Observations on the report Evidence Check 2: Homeopathy by the House of Commons Science and Technology Committee, February 2010
1.1. The report Evidence Check 2: Homeopathy was the second to be produced with the purpose of examining how the UK Government uses evidence to formulate and review its policies. It was not an inquiry into homeopathy as such. The House of Commons Committee asked two principal questions: What is the Government’s policy? And on what evidence is that policy based? The point was whether the scientific evidence supported the provision of homeopathy by the NHS and the licensing of homeopathic products by the MHRA.
1.2. The report received much publicity because of its firm rejection of evidence for homeopathy’s efficacy on its way to answering these questions. The aim of this paper is to focus on this one aspect of the Committee’s work, in view of doubts voiced about the validity of its findings. Sections 2 – 5 below address this question.

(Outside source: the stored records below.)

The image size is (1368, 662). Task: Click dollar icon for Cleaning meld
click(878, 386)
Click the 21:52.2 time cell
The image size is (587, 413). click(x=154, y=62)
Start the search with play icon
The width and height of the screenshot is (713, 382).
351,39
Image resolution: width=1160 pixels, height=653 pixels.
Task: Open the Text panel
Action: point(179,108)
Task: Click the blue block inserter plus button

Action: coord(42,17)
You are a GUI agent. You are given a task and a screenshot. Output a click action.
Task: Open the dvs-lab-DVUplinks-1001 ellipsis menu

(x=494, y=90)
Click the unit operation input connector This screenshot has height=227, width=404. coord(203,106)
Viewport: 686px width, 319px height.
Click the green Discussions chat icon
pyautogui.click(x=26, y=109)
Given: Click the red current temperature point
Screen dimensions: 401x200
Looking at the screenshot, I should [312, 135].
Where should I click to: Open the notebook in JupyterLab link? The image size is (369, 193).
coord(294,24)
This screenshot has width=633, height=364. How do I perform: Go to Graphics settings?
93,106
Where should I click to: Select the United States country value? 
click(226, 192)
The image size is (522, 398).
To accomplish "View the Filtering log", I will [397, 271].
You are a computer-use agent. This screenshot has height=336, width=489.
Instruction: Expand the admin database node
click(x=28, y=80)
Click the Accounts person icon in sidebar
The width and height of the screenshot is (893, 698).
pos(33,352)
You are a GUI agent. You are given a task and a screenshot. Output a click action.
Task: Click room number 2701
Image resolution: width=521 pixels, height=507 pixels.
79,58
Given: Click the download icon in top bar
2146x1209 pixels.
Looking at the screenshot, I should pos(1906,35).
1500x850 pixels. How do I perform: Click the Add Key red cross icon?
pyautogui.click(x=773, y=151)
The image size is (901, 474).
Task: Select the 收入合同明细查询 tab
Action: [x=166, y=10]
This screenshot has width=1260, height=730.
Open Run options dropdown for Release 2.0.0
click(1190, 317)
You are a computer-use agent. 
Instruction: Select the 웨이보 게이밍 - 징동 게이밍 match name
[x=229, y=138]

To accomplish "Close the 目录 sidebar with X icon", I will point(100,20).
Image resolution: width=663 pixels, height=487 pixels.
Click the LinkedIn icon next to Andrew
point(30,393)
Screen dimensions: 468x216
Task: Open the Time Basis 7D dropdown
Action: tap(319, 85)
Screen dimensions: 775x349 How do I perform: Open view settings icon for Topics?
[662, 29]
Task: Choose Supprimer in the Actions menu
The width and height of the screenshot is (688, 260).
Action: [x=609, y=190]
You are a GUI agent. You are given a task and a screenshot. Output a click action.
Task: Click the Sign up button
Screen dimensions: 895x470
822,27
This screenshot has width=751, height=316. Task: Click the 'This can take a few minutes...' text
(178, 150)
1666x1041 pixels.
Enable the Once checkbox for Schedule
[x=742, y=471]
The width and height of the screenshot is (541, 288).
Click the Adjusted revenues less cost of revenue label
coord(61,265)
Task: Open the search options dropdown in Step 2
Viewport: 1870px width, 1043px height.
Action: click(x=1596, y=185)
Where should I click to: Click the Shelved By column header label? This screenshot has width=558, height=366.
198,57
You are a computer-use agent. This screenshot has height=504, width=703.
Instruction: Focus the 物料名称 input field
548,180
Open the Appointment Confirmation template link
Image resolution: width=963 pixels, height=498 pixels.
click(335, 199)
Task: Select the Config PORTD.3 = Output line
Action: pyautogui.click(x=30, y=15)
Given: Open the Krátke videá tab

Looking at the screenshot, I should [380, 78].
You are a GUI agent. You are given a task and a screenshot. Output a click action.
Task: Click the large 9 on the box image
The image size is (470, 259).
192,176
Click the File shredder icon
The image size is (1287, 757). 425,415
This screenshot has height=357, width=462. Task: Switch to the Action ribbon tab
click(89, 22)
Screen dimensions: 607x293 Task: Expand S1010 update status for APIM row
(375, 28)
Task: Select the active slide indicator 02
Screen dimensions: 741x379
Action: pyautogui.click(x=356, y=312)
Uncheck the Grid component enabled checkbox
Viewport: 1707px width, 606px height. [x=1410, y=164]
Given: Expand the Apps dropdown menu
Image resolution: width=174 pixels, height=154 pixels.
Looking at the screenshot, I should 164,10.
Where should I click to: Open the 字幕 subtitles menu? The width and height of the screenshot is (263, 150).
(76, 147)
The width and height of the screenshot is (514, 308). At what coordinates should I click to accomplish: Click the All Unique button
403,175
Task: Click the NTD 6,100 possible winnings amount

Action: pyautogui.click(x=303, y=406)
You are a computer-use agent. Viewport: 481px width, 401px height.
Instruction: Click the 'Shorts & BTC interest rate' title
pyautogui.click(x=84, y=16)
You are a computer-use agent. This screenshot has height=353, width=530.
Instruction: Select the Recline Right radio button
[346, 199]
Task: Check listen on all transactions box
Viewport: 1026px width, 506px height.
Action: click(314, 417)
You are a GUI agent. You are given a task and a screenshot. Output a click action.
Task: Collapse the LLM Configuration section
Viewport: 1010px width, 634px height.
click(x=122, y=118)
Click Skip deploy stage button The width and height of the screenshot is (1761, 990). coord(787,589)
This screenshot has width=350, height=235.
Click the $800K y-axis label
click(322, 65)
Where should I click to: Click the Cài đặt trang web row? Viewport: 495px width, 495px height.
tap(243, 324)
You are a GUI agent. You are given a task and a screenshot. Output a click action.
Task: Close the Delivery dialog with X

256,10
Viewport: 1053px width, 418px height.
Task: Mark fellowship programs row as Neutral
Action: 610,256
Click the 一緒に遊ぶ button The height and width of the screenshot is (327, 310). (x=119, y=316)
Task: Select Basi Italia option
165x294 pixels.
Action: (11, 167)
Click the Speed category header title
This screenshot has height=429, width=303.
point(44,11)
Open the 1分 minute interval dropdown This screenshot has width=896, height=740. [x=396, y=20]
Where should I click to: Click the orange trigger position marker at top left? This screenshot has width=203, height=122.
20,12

1.3. The author served on the House of Lords Science and Technology Sub-Committee which in 1999-2000 inquired into complementary and alternative medicine (CAM). He was Co-Chairman of what used to be called the Parliamentary Group for Alternative and Complementary Medicine during the 1990s, and also served on the advisory board to the systematic review of water fluoridation which was conducted in 1999-2000 by the NHS Centre for Reviews and Dissemination (CRD) at the University of York. As a user of homeopathy he has failed to derive much benefit from it, but has supported its use and development in the UK.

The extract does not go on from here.